### Task statement
Could every line of the data be copied out once more, exactly?
-----
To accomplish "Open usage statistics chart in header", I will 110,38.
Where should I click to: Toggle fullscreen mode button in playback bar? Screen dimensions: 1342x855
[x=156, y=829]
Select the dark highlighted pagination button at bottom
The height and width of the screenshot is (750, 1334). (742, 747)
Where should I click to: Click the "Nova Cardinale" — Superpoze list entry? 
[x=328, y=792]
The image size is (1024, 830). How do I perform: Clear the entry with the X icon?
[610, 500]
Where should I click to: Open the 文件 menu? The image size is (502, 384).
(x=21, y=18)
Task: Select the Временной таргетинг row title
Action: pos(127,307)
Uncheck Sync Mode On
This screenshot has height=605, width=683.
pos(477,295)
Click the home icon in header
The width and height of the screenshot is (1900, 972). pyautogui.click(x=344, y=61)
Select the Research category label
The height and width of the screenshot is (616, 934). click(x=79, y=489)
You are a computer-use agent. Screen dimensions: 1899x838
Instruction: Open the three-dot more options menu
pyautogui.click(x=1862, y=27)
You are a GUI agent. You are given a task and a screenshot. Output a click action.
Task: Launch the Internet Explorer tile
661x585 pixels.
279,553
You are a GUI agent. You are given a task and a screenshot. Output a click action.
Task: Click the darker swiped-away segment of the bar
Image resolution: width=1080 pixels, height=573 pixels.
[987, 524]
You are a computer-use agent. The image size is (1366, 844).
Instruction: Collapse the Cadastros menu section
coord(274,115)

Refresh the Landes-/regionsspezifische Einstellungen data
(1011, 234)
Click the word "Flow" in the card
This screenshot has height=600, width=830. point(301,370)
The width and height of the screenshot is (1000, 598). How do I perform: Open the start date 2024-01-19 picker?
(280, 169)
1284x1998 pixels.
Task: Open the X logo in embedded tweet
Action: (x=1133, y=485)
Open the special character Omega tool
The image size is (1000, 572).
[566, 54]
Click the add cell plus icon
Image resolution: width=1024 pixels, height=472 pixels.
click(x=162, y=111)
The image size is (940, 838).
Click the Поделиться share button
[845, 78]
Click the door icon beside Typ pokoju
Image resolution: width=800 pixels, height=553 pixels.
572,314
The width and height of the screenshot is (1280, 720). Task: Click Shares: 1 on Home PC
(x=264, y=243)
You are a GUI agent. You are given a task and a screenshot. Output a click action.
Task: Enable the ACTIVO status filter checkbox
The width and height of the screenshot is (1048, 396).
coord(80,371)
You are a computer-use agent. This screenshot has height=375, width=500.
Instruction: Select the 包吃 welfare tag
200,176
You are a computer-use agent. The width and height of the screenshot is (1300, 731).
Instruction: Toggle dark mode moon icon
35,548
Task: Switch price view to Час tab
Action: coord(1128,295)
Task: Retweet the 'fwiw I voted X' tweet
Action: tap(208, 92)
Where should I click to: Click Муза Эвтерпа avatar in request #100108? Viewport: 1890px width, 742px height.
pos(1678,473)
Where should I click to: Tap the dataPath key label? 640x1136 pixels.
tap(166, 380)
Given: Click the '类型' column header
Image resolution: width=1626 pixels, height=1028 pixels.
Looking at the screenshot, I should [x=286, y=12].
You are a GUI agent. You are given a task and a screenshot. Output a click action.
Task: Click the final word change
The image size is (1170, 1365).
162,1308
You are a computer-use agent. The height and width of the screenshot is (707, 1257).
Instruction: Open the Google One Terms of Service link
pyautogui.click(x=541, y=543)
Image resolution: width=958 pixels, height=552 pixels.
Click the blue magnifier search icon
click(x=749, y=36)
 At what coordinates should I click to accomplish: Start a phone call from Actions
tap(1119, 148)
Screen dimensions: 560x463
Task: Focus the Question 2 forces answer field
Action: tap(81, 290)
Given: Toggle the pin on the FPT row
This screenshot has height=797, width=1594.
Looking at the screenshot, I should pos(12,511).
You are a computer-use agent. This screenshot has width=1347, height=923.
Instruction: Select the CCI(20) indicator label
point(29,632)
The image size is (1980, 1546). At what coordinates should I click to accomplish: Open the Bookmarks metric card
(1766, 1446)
-----
### Output
To accomplish "Open usage statistics chart in header", I will 110,38.
Where should I click to: Toggle fullscreen mode button in playback bar? Screen dimensions: 1342x855
[x=156, y=829]
Select the dark highlighted pagination button at bottom
The height and width of the screenshot is (750, 1334). (742, 747)
Where should I click to: Click the "Nova Cardinale" — Superpoze list entry? 
[x=328, y=792]
The image size is (1024, 830). How do I perform: Clear the entry with the X icon?
[610, 500]
Where should I click to: Open the 文件 menu? The image size is (502, 384).
(x=21, y=18)
Task: Select the Временной таргетинг row title
Action: pos(127,307)
Uncheck Sync Mode On
This screenshot has height=605, width=683.
pos(477,295)
Click the home icon in header
The width and height of the screenshot is (1900, 972). pyautogui.click(x=344, y=61)
Select the Research category label
The height and width of the screenshot is (616, 934). click(x=79, y=489)
You are a computer-use agent. Screen dimensions: 1899x838
Instruction: Open the three-dot more options menu
pyautogui.click(x=1862, y=27)
You are a GUI agent. You are given a task and a screenshot. Output a click action.
Task: Launch the Internet Explorer tile
661x585 pixels.
279,553
You are a GUI agent. You are given a task and a screenshot. Output a click action.
Task: Click the darker swiped-away segment of the bar
Image resolution: width=1080 pixels, height=573 pixels.
[987, 524]
You are a computer-use agent. The image size is (1366, 844).
Instruction: Collapse the Cadastros menu section
coord(274,115)

Refresh the Landes-/regionsspezifische Einstellungen data
(1011, 234)
Click the word "Flow" in the card
This screenshot has height=600, width=830. point(301,370)
The width and height of the screenshot is (1000, 598). How do I perform: Open the start date 2024-01-19 picker?
(280, 169)
1284x1998 pixels.
Task: Open the X logo in embedded tweet
Action: (x=1133, y=485)
Open the special character Omega tool
The image size is (1000, 572).
[566, 54]
Click the add cell plus icon
Image resolution: width=1024 pixels, height=472 pixels.
click(x=162, y=111)
The image size is (940, 838).
Click the Поделиться share button
[845, 78]
Click the door icon beside Typ pokoju
Image resolution: width=800 pixels, height=553 pixels.
572,314
The width and height of the screenshot is (1280, 720). Task: Click Shares: 1 on Home PC
(x=264, y=243)
You are a GUI agent. You are given a task and a screenshot. Output a click action.
Task: Enable the ACTIVO status filter checkbox
The width and height of the screenshot is (1048, 396).
coord(80,371)
You are a computer-use agent. This screenshot has height=375, width=500.
Instruction: Select the 包吃 welfare tag
200,176
You are a computer-use agent. The width and height of the screenshot is (1300, 731).
Instruction: Toggle dark mode moon icon
35,548
Task: Switch price view to Час tab
Action: coord(1128,295)
Task: Retweet the 'fwiw I voted X' tweet
Action: tap(208, 92)
Where should I click to: Click Муза Эвтерпа avatar in request #100108? Viewport: 1890px width, 742px height.
pos(1678,473)
Where should I click to: Tap the dataPath key label? 640x1136 pixels.
tap(166, 380)
Given: Click the '类型' column header
Image resolution: width=1626 pixels, height=1028 pixels.
Looking at the screenshot, I should [x=286, y=12].
You are a GUI agent. You are given a task and a screenshot. Output a click action.
Task: Click the final word change
The image size is (1170, 1365).
162,1308
You are a computer-use agent. The height and width of the screenshot is (707, 1257).
Instruction: Open the Google One Terms of Service link
pyautogui.click(x=541, y=543)
Image resolution: width=958 pixels, height=552 pixels.
Click the blue magnifier search icon
click(x=749, y=36)
 At what coordinates should I click to accomplish: Start a phone call from Actions
tap(1119, 148)
Screen dimensions: 560x463
Task: Focus the Question 2 forces answer field
Action: tap(81, 290)
Given: Toggle the pin on the FPT row
This screenshot has height=797, width=1594.
Looking at the screenshot, I should pos(12,511).
You are a computer-use agent. This screenshot has width=1347, height=923.
Instruction: Select the CCI(20) indicator label
point(29,632)
The image size is (1980, 1546). At what coordinates should I click to accomplish: Open the Bookmarks metric card
(1766, 1446)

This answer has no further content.